Exercises:
#1 In the article on protein intake and bone mass, could you give the text again from "² Supported by" through "(grant no. 254627).", substituting "Funded" for "Supported"?
#2 What is the Spanish translation of this sentence from the article on protein intake and bone mass: "The effect of protein intake on bone density is uncertain, and evidence exists for beneficial effects of both low and high protein intakes."?

Protein consumption is an important predictor of lower limb bone mass in elderly women

¹ From the School of Medicine and Pharmacology, University of Western Australia, Perth, Australia (AD, IMD, AFMI, and RLP); the Department of Endocrinology and Diabetes, Sir Charles Gairdner Hospital, Nedlands, Australia (AD, IMD, SSD, and RLP); the Western Australian Institute of Medical Research, Perth, Australia (AD, IMD, AFMI, and RLP); the School of Exercise, Biomedical and Health Science, Edith Cowan University, Perth, Australia (AD); and the School of Public Health, Curtin University of Technology, Perth, Australia (SSD)

² Supported by the Healthway Health Promotion Foundation of Western Australia, the Australasian Menopause Society, and the National Health Medical Research Council Project (grant no. 254627).

³ Address reprint requests and correspondence to A Devine, School of Medicine and Pharmacology, University of Western Australia, 1st Floor C Block, Department of Endocrinology and Diabetes, Sir Charles Gairdner Hospital, Nedlands, Western Australia 6009. E-mail: adevine{at}cyllene.uwa.edu.au.

ABSTRACT  
BACKGROUND:: The effect of protein intake on bone density is uncertain, and evidence exists for beneficial effects of both low and high protein intakes.

OBJECTIVE:: The objective was to study the relation between protein consumption and bone mass in elderly women with allowance for other lifestyle factors affecting bone metabolism.

DESIGN:: We conducted a cross-sectional and longitudinal study of a population-based sample of 1077 women aged 75 ± 3 y. At baseline, protein consumption was measured with a food-frequency questionnaire, and bone mass and structure were measured by using quantitative ultrasound of the heel. One year later, hip bone mineral density (BMD) was measured by using dual-energy X-ray absorptiometry.

RESULTS:: Subjects consumed a mean (±SD) of 80.5 ± 27.8 g protein/d (1.19 ± 0.44 g protein/kg body wt). Regression analysis showed a positive correlation between protein intake and qualitative ultrasound of the heel and BMD after adjustment for age, body mass index, and other nutrients. The dose-response effect was best characterized by protein consumption expressed in tertiles, such that subjects in the lowest tertile (<66 g protein/d) had significantly lower qualitative ultrasound of the heel (1.3%) and hip BMD (2.6%) than did the subjects in the higher tertiles (>87 g protein/d).

Supplied material:
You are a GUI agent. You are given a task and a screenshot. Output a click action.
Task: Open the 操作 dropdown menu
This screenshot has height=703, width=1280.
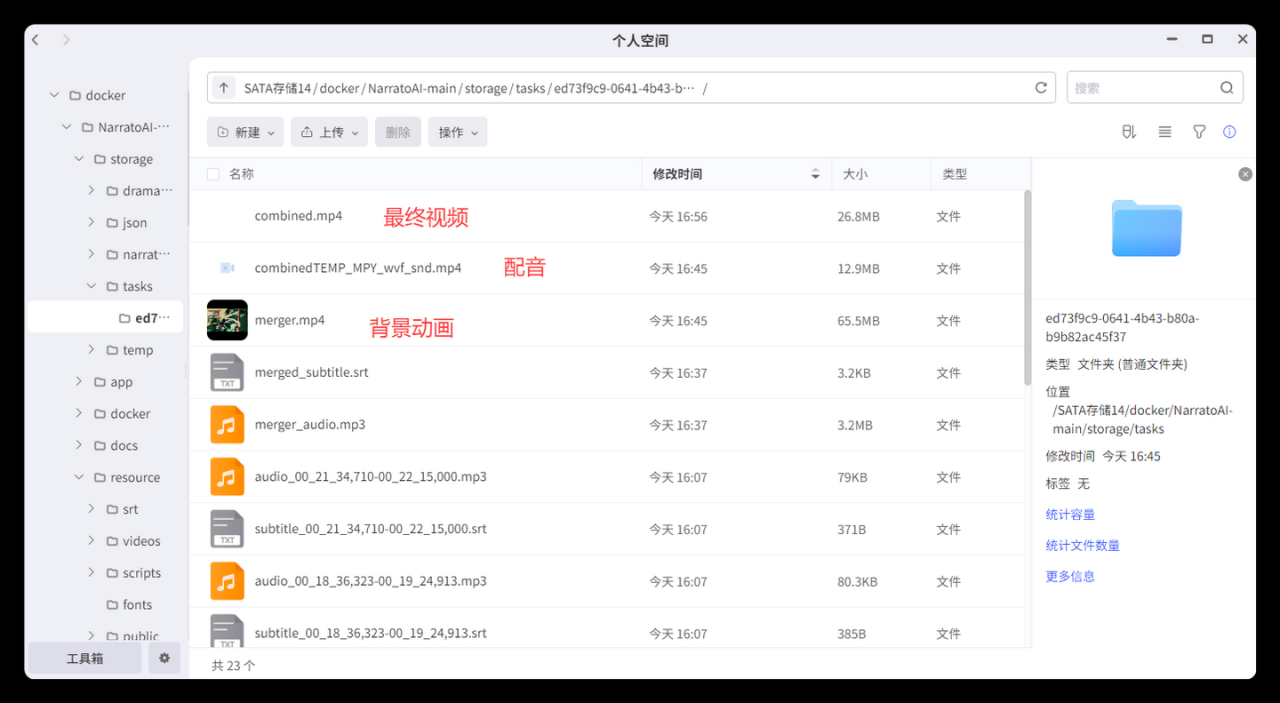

Outputs for the tasks:
#1
² Funded by the Healthway Health Promotion Foundation of Western Australia, the Australasian Menopause Society, and the National Health Medical Research Council Project (grant no. 254627).

#2 El efecto de la ingesta de proteínas sobre la densidad ósea es incierto, y existen pruebas de efectos beneficiosos tanto de ingestas bajas como de ingestas altas de proteínas.